School districts doing away with honors classes argue students who don’t take those classes from a young age start to see themselves in a different tier, and come to think they aren’t capable of enrolling in Advanced Placement classes that help with college admissions. Black and Latino students are underrepresented in AP enrollment in the majority of states, according to the Education Trust, a nonprofit that studies equity in education.

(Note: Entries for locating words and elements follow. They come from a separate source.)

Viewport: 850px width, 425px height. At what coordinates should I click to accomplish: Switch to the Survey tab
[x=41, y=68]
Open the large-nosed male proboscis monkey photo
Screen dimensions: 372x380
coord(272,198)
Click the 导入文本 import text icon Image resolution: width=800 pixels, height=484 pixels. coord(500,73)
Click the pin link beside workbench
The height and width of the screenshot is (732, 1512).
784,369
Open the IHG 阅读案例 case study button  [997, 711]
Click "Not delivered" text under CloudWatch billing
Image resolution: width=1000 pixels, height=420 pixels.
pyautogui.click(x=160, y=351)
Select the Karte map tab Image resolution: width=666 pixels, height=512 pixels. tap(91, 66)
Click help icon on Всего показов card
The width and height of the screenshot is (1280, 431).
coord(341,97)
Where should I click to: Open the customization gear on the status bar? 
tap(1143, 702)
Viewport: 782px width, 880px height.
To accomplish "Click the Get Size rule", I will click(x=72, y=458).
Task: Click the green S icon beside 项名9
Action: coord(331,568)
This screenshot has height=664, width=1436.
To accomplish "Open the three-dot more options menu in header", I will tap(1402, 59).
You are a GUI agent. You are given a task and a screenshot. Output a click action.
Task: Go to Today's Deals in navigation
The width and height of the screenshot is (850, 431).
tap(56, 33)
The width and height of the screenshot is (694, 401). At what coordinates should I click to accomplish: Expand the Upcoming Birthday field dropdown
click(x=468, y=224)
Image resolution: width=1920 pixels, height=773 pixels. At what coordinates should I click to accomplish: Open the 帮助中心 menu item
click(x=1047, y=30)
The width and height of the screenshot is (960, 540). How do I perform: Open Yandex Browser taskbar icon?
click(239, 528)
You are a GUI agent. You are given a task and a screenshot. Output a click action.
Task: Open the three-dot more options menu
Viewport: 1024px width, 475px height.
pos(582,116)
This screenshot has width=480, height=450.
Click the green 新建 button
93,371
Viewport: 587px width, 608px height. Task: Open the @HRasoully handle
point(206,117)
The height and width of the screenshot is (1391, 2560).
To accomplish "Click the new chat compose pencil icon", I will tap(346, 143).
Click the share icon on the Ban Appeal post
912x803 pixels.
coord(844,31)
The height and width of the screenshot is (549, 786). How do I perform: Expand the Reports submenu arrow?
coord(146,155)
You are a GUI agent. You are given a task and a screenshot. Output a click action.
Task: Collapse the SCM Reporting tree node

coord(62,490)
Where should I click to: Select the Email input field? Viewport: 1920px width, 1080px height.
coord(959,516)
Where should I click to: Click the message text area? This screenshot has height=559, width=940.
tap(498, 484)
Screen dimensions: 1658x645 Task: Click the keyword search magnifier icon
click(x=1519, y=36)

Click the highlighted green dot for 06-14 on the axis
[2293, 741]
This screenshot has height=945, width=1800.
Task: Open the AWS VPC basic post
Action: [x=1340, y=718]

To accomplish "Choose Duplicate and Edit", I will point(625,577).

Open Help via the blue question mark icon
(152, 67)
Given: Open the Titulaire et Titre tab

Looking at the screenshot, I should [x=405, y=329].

Many, like these parents in Culver City, feel these policies are doing more harm than good. In a meritocratic society, the best and brightest students need to be given every opportunity to succeed at the highest level they can achieve. This version of society provides true fairness in the opportunity for endless achievement through one’s merit. The New York Post commented:
Here on the home front, there’s another war going on — this one against our kids’ education. Racial-equity warriors are canceling Advanced Placement courses and eliminating honors programs all across America. In some schools, they’re doing away with homework deadlines, attendance requirements and test scores. We’re told these changes will make school more inclusive for underperforming black and Latino students. Dismantling the school meritocracy is insane. It robs students — especially kids from low-income and immigrant households — of their best chance to get ahead.
It seems as if the concepts of “equity” and “equality” are used synonymously and interchangeably these days. However, they could not be more different since equity will give universal outcomes and equality will provide an equal opportunity based on merit. In Western society we are seeing evermore the embrace equity beyond just this example of high school education. For example, the American Bar Association voted to make the LSAT optional because having a standard for aptitude “hampered” diversity in top law schools. Moreover, airlines are looking to attract more diverse pilots.
As we place more emphasis on “diversity” instead of an individual’s competence, this could certainly lead to society becoming dysfunctional. Do we really want our doctors, pilots, engineers, and other critical roles in society to be selected on anything other than their ability to perform?